Nr.141/142, 2022/2023, 10 Euro
von ak
Die neue Ausgabe des telegraph überrascht durch ihre eindeutige geopolitische Positionierung. Die Ostberliner Zeitschrift ist aus den Umweltblättern hervorgegangen, die eine wichtige oppositionelle Stimme in der DDR war.
Magda Dyachenko untersucht den Zusammenhang zwischen Nationalismus im Innern und der Renationalisierung der Außenpolitik am Beispiel der Ukraine – ein dankbares Thema, das gerne noch weiter aufgefächert werden darf. In den Focus gerät wieder der rechte Nationalismus; eine mögliche – oder auch nicht mögliche – Besetzung des Thema von links wird nicht diskutiert.
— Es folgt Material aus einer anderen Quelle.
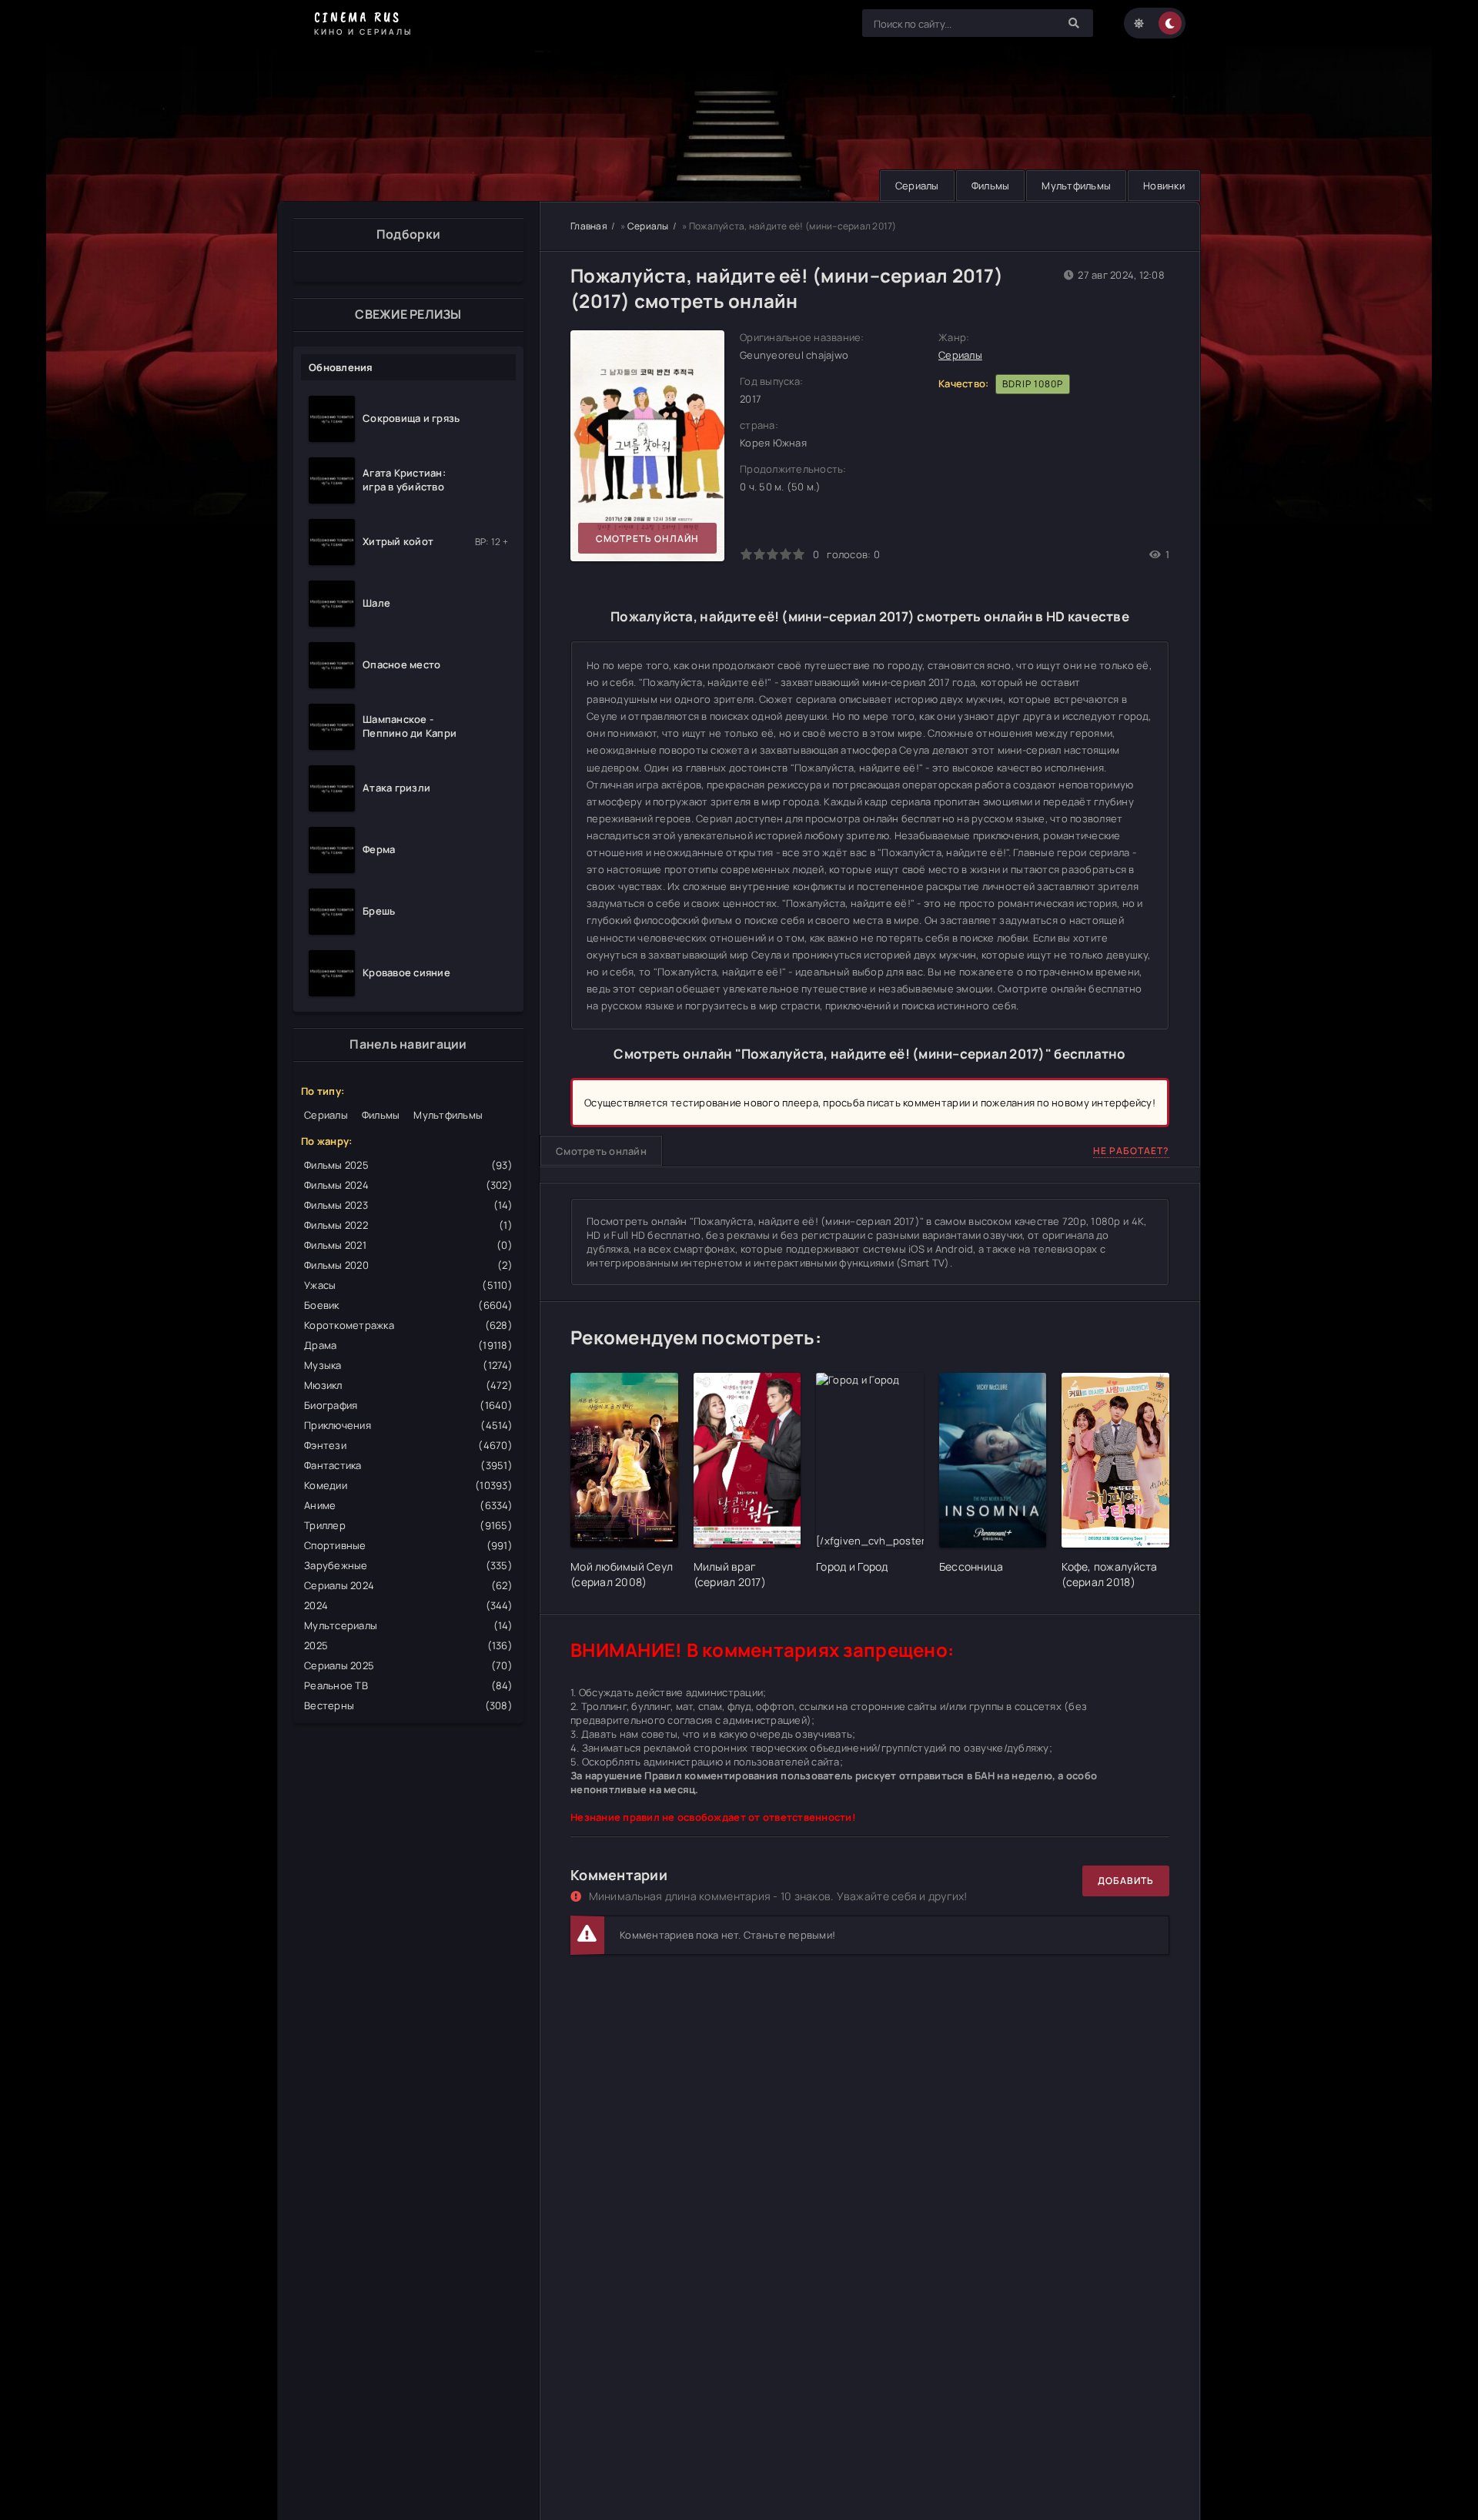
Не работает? (1131, 1150)
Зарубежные (408, 1565)
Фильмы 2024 (408, 1185)
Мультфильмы (1076, 185)
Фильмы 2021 (408, 1245)
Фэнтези (408, 1445)
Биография (408, 1405)
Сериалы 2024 (408, 1585)
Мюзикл (408, 1385)
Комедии (408, 1485)
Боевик (408, 1305)
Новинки (1164, 185)
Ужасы (408, 1285)
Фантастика (408, 1465)
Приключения (408, 1425)
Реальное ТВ (408, 1685)
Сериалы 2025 (408, 1665)
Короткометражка (408, 1325)
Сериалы (917, 185)
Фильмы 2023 (408, 1205)
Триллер (408, 1525)
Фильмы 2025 (408, 1165)
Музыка (408, 1365)
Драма (408, 1345)
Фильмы (990, 185)
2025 (408, 1645)
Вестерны (408, 1705)
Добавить (1126, 1880)
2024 (408, 1605)
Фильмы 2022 (408, 1225)
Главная (588, 226)
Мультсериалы (408, 1625)
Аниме (408, 1505)
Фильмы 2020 (408, 1265)
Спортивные (408, 1545)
Erhellend ist, was sie über »Selenskys Pirouetten« schreibt – wie er, der nicht selber eine oligarchische Hausmacht hinter sich hat, zum Spielball der verschiedenen in- und ausländischen Mächte wird, die auf ukrainischem Territorium operieren.
Jörg Kronauer geht den globalen Kräfteverschiebungen nach, die durch den Ukrainekrieg deutlich – und verstärkt – werden. Allen Geländegewinnen der NATO zum Trotz konstatiert er eine Erosion westlicher Dominanz – allein gemessen in Anteilen am Weltsozialprodukt, aber dies ist natürlich nicht der einzige Gradmesser. Die Messen sind jedoch nicht gesungen – das kommt bei ihm ein bisschen zu kurz, mal abgesehen davon, dass Linke sich natürlich fragen müssen, was die arbeitende Klasse davon hat, wenn eine imperialistische Dominanz durch eine andere abgelöst wird.
Was diese Ausgabe aber vor allem lesenswert macht, ist der Beitrag von Malte Daniljuk, in dem er erläutert, wie der Krieg dazu beigetragen hat, eine von längerer Hand geplante Liberalisierung der Gasmärkte durch ein hartes Sanktionsregime gegenüber Russland mit der entsprechenden Verknappung von Gas zu puschen und die EU in die Abhängigkeit von US-amerikanischen Lieferungen zu drängen.
Und natürlich Helmut Höge, dieses journalistische Urgestein, der höchst aufmerksam verfolgt, wie im Angesicht des Krieges die freiwillige Gleichschaltung der Presse funktioniert.